* What is needed *
In the data below, write out the lines from the line with "Given: Expand the" to the line with "Looking at the" as a numbered list, including both of those lines. Skip blank lines and leave out the pictures.

* Records to process *

— begin —

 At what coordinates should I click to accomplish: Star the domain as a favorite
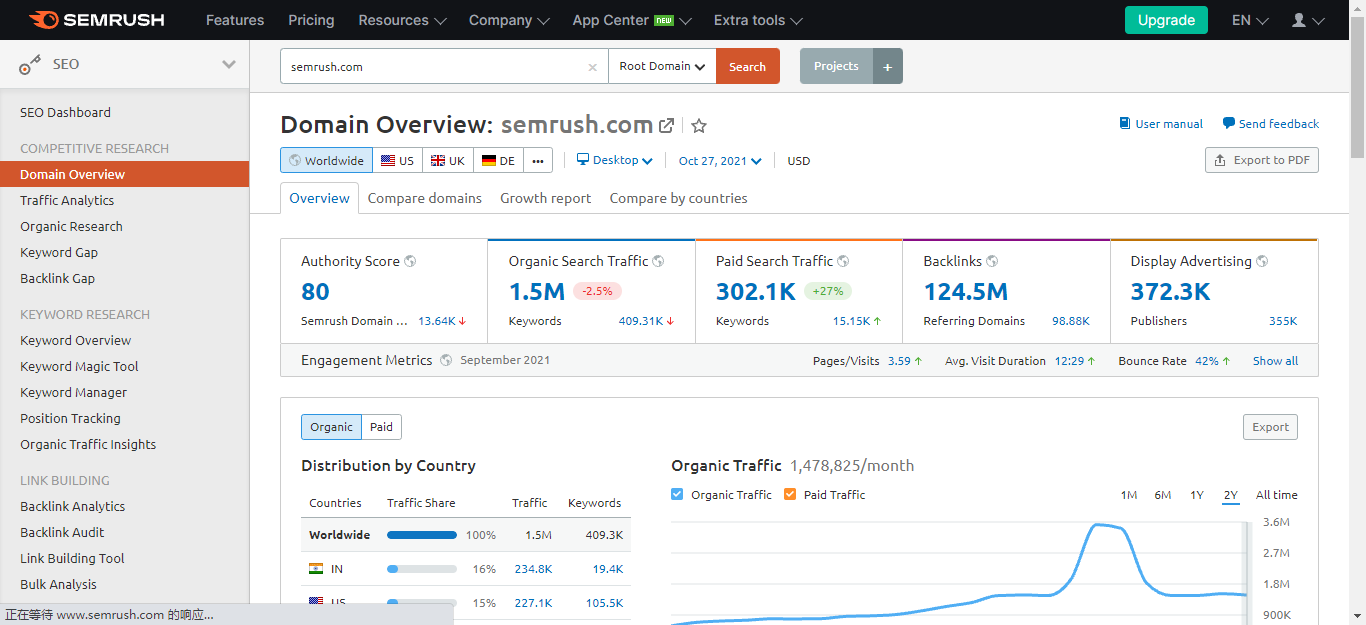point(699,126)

— end —
— begin —

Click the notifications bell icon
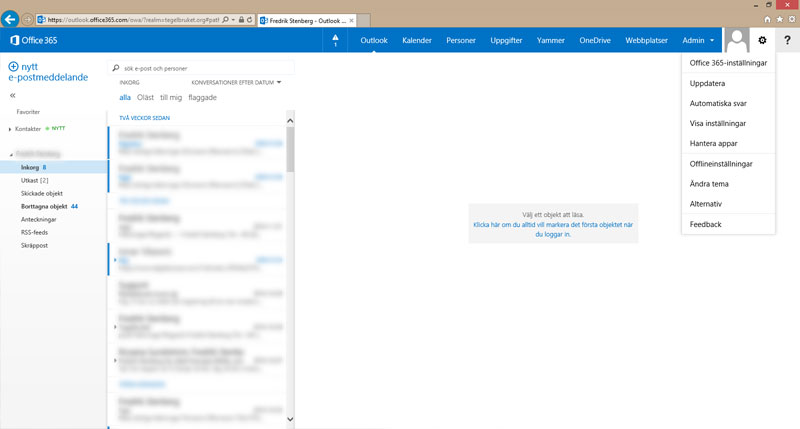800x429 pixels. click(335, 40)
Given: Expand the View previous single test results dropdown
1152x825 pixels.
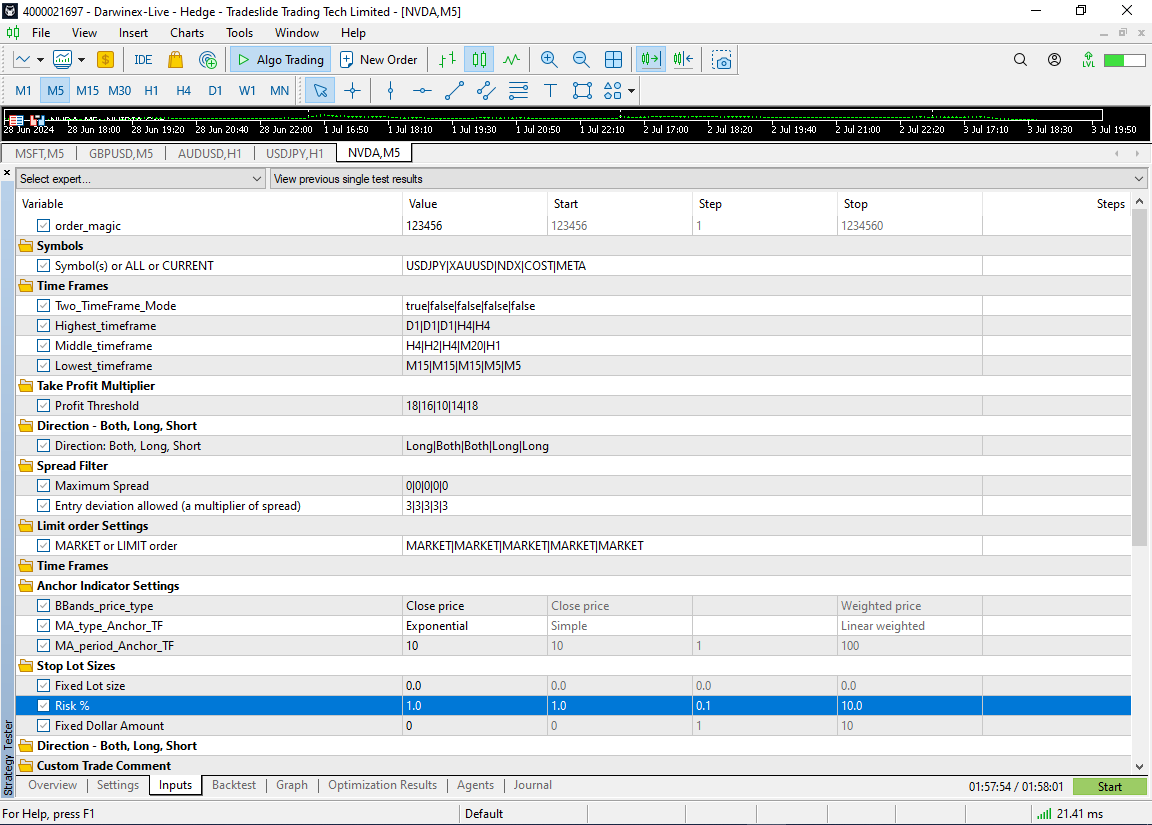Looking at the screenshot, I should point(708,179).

— end —

* Task solution *
1. Given: Expand the View previous single test results dropdown
2. 1152x825 pixels.
3. Looking at the screenshot, I should point(708,179).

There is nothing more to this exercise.